- _To do_: Recast the rows below as a Markdown table with two columns, No. and Line, giving each line its number and skipping blank lines. Leave the pictures out.
=== Supplied records ===
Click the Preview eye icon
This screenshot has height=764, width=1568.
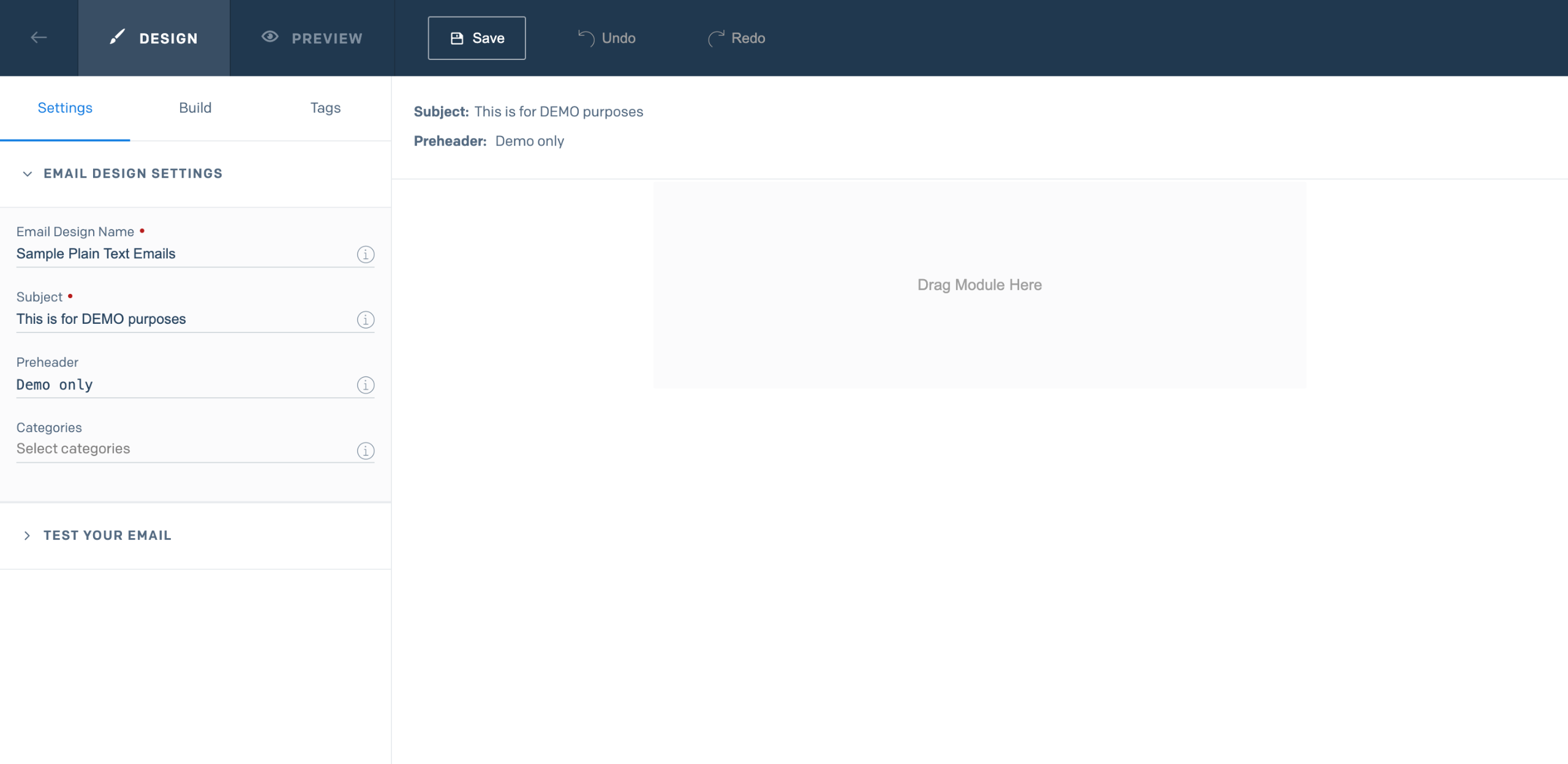270,37
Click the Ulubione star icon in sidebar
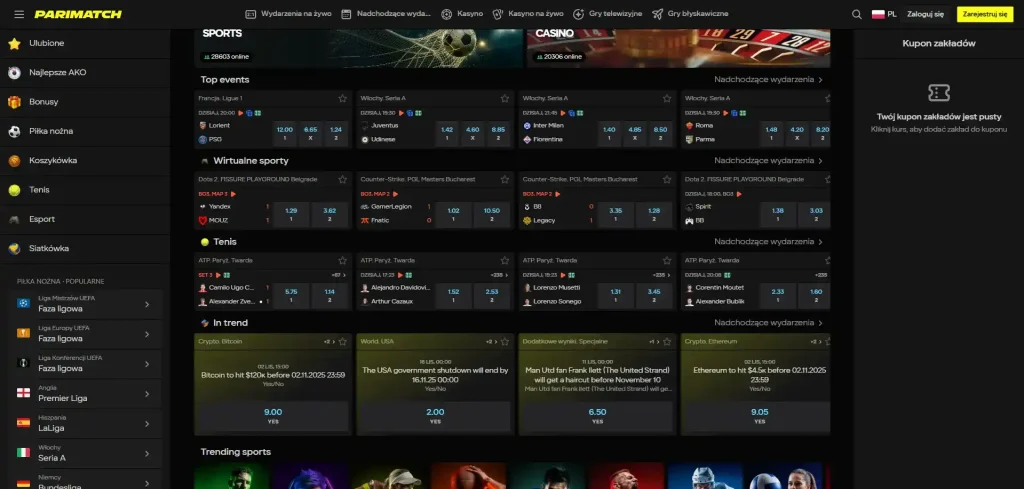The width and height of the screenshot is (1024, 489). click(14, 43)
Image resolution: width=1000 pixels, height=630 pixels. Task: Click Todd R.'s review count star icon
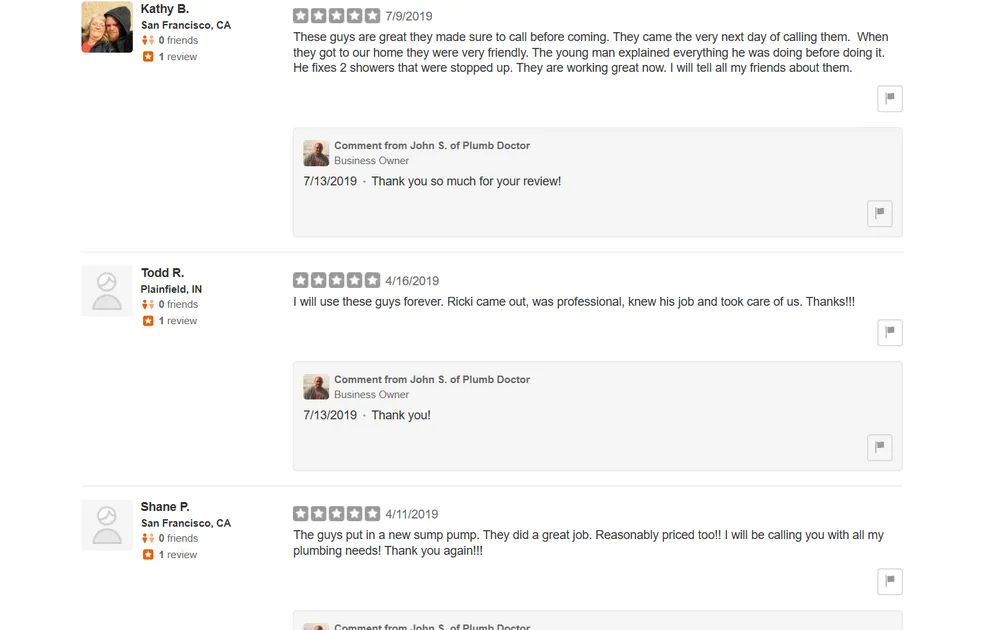[148, 321]
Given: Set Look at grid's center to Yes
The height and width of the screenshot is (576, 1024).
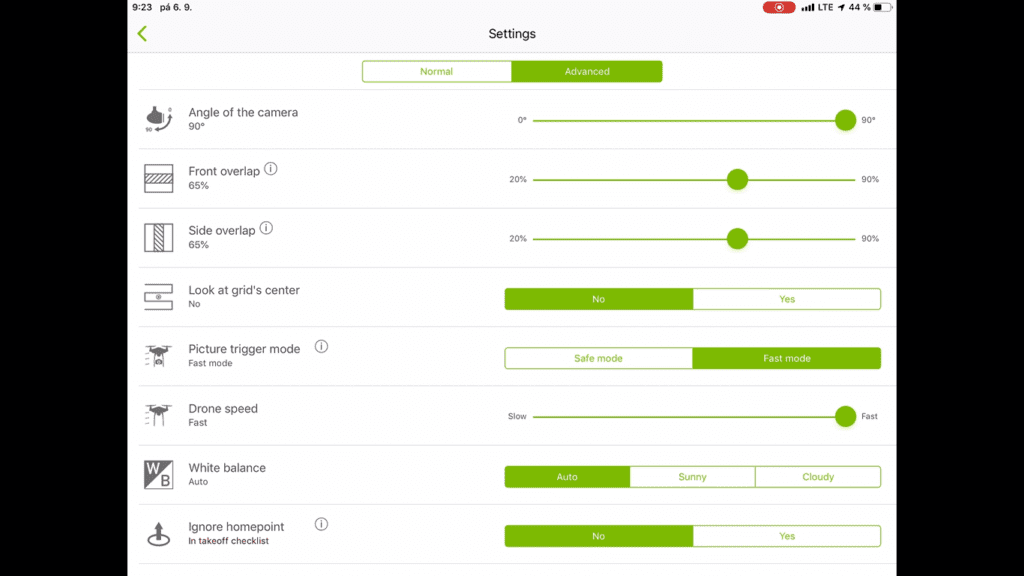Looking at the screenshot, I should pos(786,299).
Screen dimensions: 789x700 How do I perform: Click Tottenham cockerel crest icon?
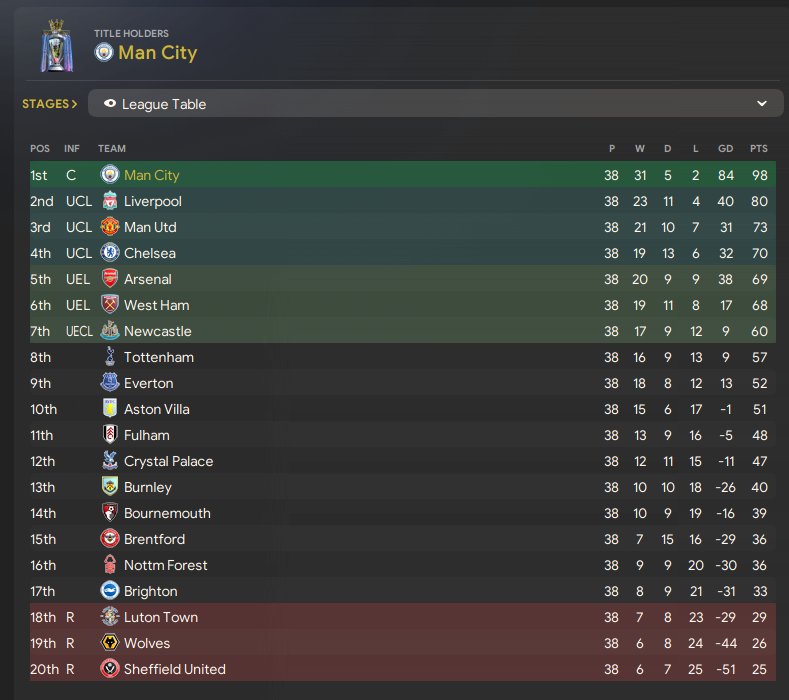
===
- _Finished answer_:
| No. | Line |
|---|---|
| 1 | Click the Preview eye icon |
| 2 | This screenshot has height=764, width=1568. |
| 3 | 270,37 |
| 4 | Click the Ulubione star icon in sidebar |
| 5 | The width and height of the screenshot is (1024, 489). click(14, 43) |
| 6 | Image resolution: width=1000 pixels, height=630 pixels. Task: Click Todd R.'s review count star icon |
| 7 | [148, 321] |
| 8 | Given: Set Look at grid's center to Yes |
| 9 | The height and width of the screenshot is (576, 1024). |
| 10 | Looking at the screenshot, I should pos(786,299). |
| 11 | Screen dimensions: 789x700 How do I perform: Click Tottenham cockerel crest icon? |